• _PROVIDED PASSAGE_:
↓
# BGA RAM chips, metal concentrates refining.



## DJPGold (Aug 27, 2022)

I have seperated the metal contents from a few Kg of BGA RAM chips and now this is what I’m left with. It appears to be mostly solder balls, gold powder, probably lead and silver as well as a little bit of iron. 
The chips were not incinerated at any step during the process
I’m primarily after the gold and would like to recover the silver later from my stock pot/filters.
I’ve never processed these concentrates before but from what I’ve read I assume the best way would be Hcl warm washes, followed by a nitric wash.
I cannot get nitric acid so I was hoping someone could confirm what the best method is for me.
My plan was to start by half covering the contents with Hcl then slowly brining the temperature up to dissolve all the tin, then pour off, repeat, pour off, repeat until I don’t see a reaction with the Hcl and tin.
I would then do a copper 2 chloride leech on the material for a couple days to take out any copper, filter the contents and then add it to a beaker and dissolve the gold with Hcl and bleach. After that I will add a few ml of sulfuric acid to precipitate any lead before filtering and dropping gold with SMB.

As far as I’m aware that will remove majority of the base metals from my gold, will the silver be removed during the filtering of the copper 2 chloride leach?


----------



## Yggdrasil (Aug 28, 2022)

If you didn't incinerate, how did you get the concentrate?


----------



## DJPGold (Aug 28, 2022)

Yggdrasil said:


> If you didn't incinerate, how did you get the concentrate?


Grinding and secret sauce


----------



## Yggdrasil (Aug 28, 2022)

DJPGold said:


> Grinding and secret sauce


You still need to get rid of the plastics, so it will need incineration somehow.

Unless the secret sauce is Wet ashing with Sulfuric, something that is not recommended.
Most member would not do that even if they were at gunpoint.
Exceedingly dangerous.


----------



## DJPGold (Aug 28, 2022)

Yggdrasil said:


> You still need to get rid of the plastics, so it will need incineration somehow.
> 
> Unless the secret sauce is Wet ashing with Sulfuric, something that is not recommended.
> Most member would not do that even if they were at gunpoint.
> Exceedingly dangerous.


No, there is no plastics remaining this is purely metal concentrate containing the metals I stated and possibly some other metals I didn’t mention like silicon etc, you could almost quite clearly tell there’s no plastic from the video.
↑
• _WHAT YOU WILL DO_:
**A.** In the BGA refining thread, which acid does DJPGold say they cannot get?
**B.** Write what comes next in the BGA refining thread, following on from its final post.

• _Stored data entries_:
↓
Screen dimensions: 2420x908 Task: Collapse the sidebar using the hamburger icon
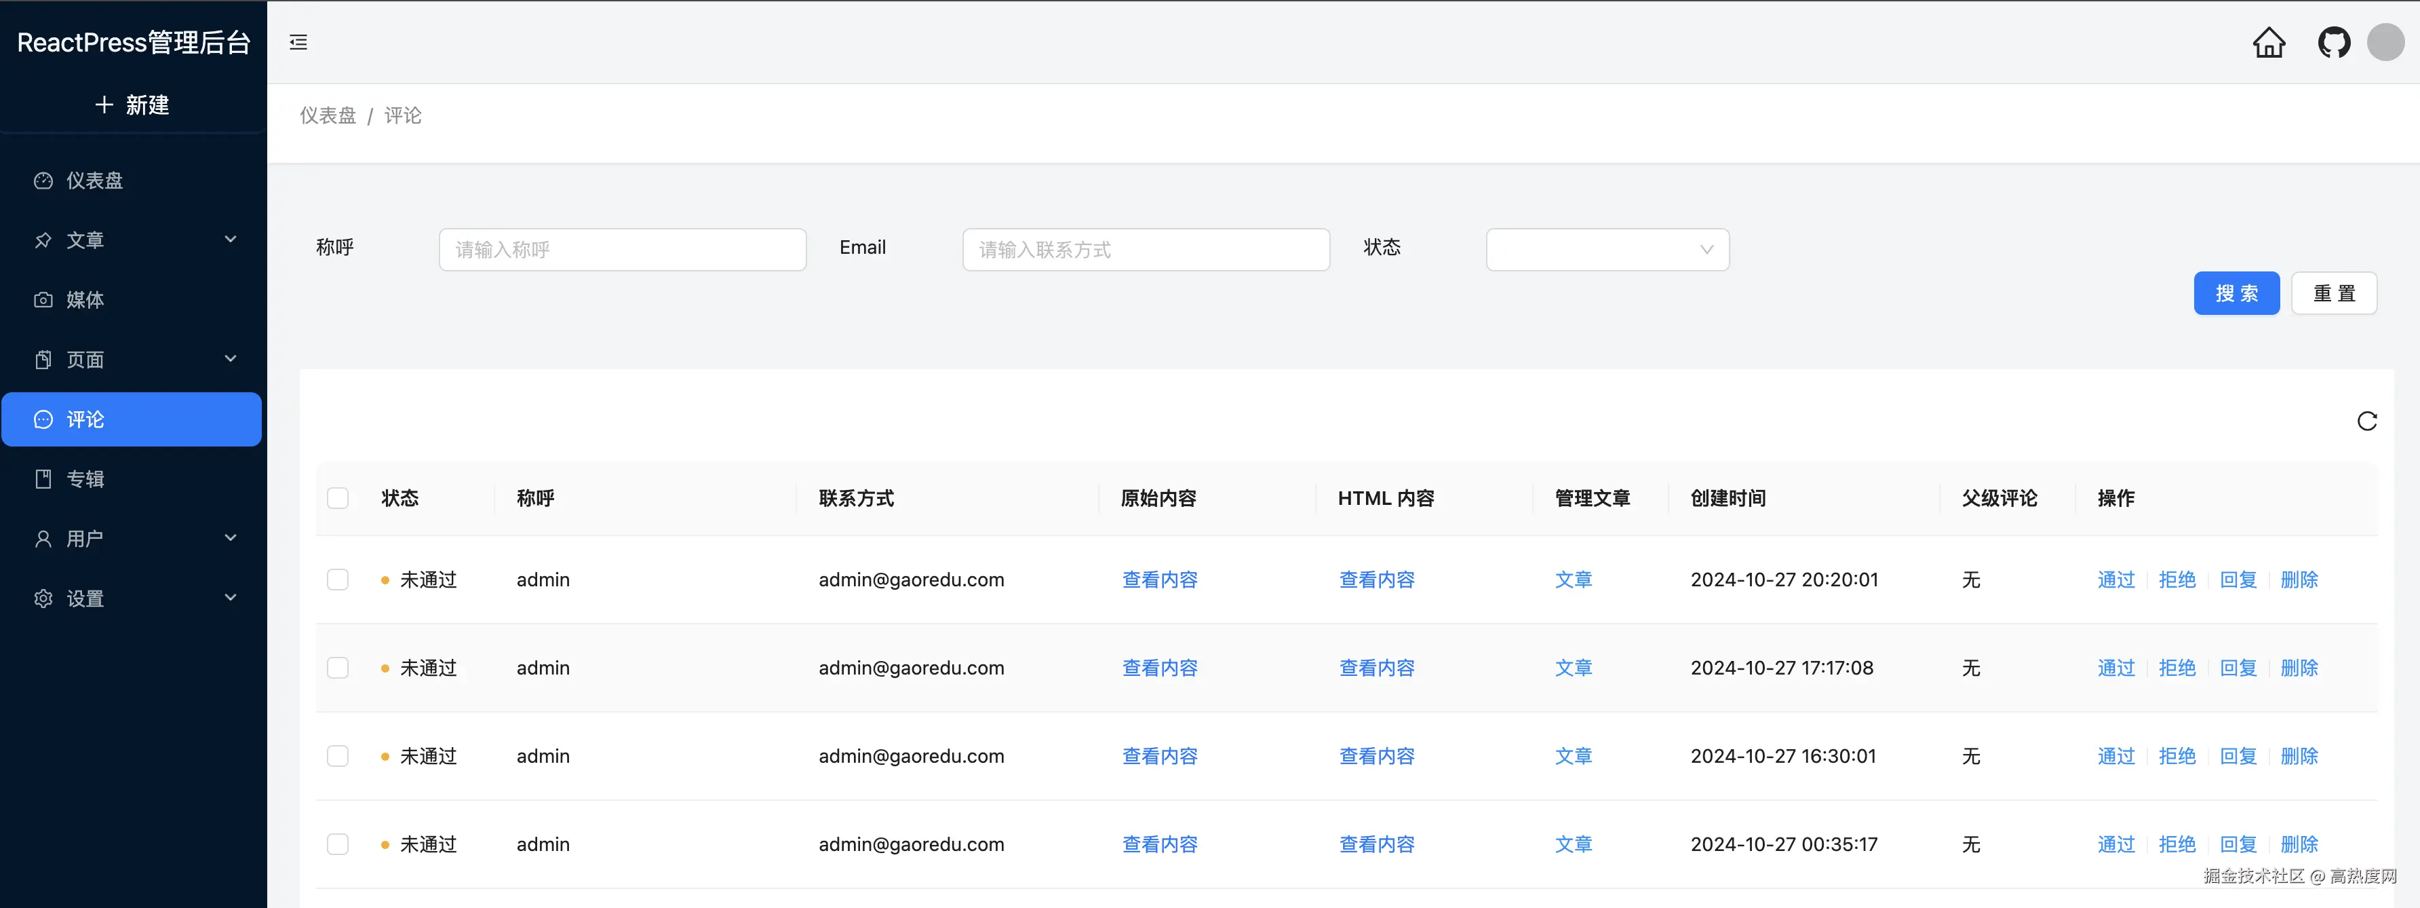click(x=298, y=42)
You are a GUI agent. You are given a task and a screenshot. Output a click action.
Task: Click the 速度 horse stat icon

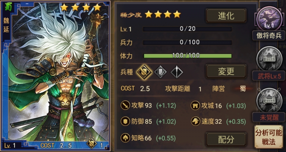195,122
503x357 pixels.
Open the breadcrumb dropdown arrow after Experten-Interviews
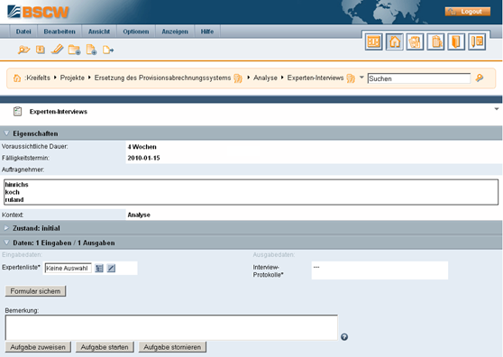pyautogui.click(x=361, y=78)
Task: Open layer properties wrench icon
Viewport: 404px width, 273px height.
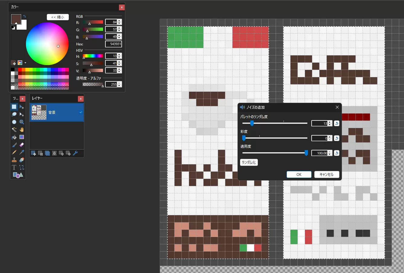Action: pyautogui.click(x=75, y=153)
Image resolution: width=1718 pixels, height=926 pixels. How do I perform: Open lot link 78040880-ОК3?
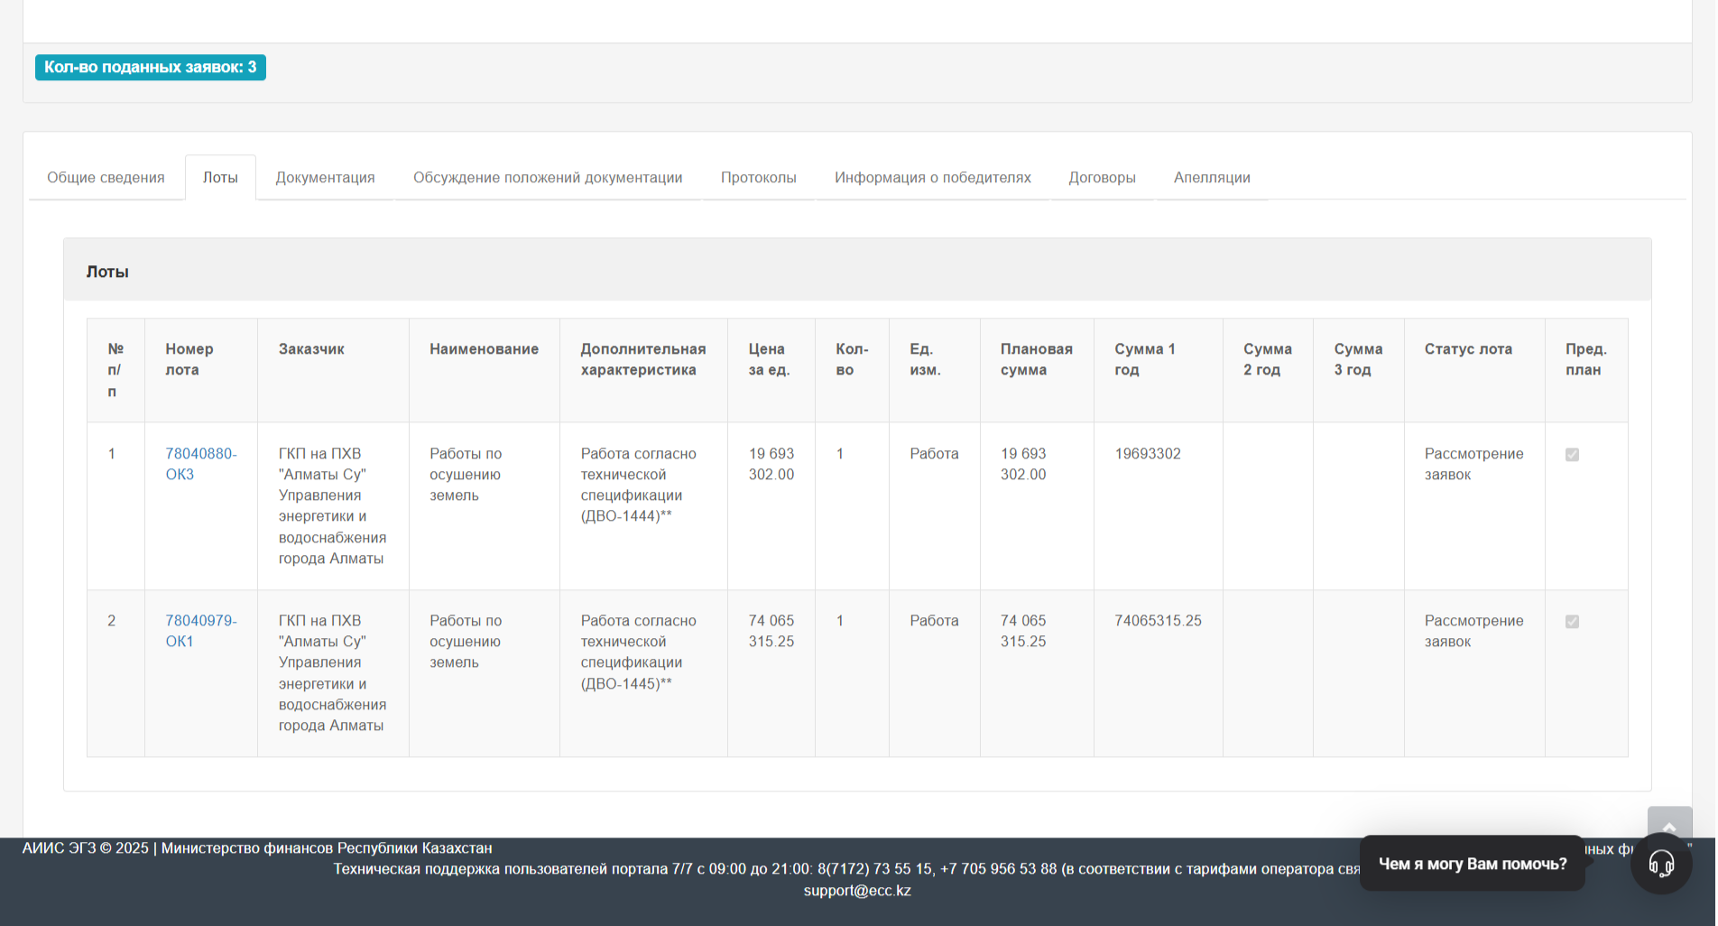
↑
• _ANSWERS BELOW_:
**A.** Nitric acid.

**B.**
I’m trying a new method of my own design so I’m not trying to focus on the previous steps to this point in case I misdirect anyone. 
Just want to confirm that I’m going to proceed with the best method for removing the base metals without using nitric acid and only using a minimal amount of sulfuric acid in order to precipitate lead.


----------



## Yggdrasil (Aug 28, 2022)

DJPGold said:


> No, there is no plastics remaining this is purely metal concentrate containing the metals I stated and possibly some other metals I didn’t mention like silicon etc, you could almost quite clearly tell there’s no plastic from the video.
> I’m trying a new method of my own design so I’m not trying to focus on the previous steps to this point in case I misdirect anyone.
> Just want to confirm that I’m going to proceed with the best method for removing the base metals without using nitric acid and only using a minimal amount of sulfuric acid in order to precipitate lead.


It is hard to advice correctly when the previous steps are shrouded.
Dilute sulfuric will dissolve Copper and Iron, even Tin if it is hot or concentrated, if I'm not mistaken.
So you could try Hot HCl for the Timn and then warm dilute sulfuric for the rest.
It should be fairly clean after that.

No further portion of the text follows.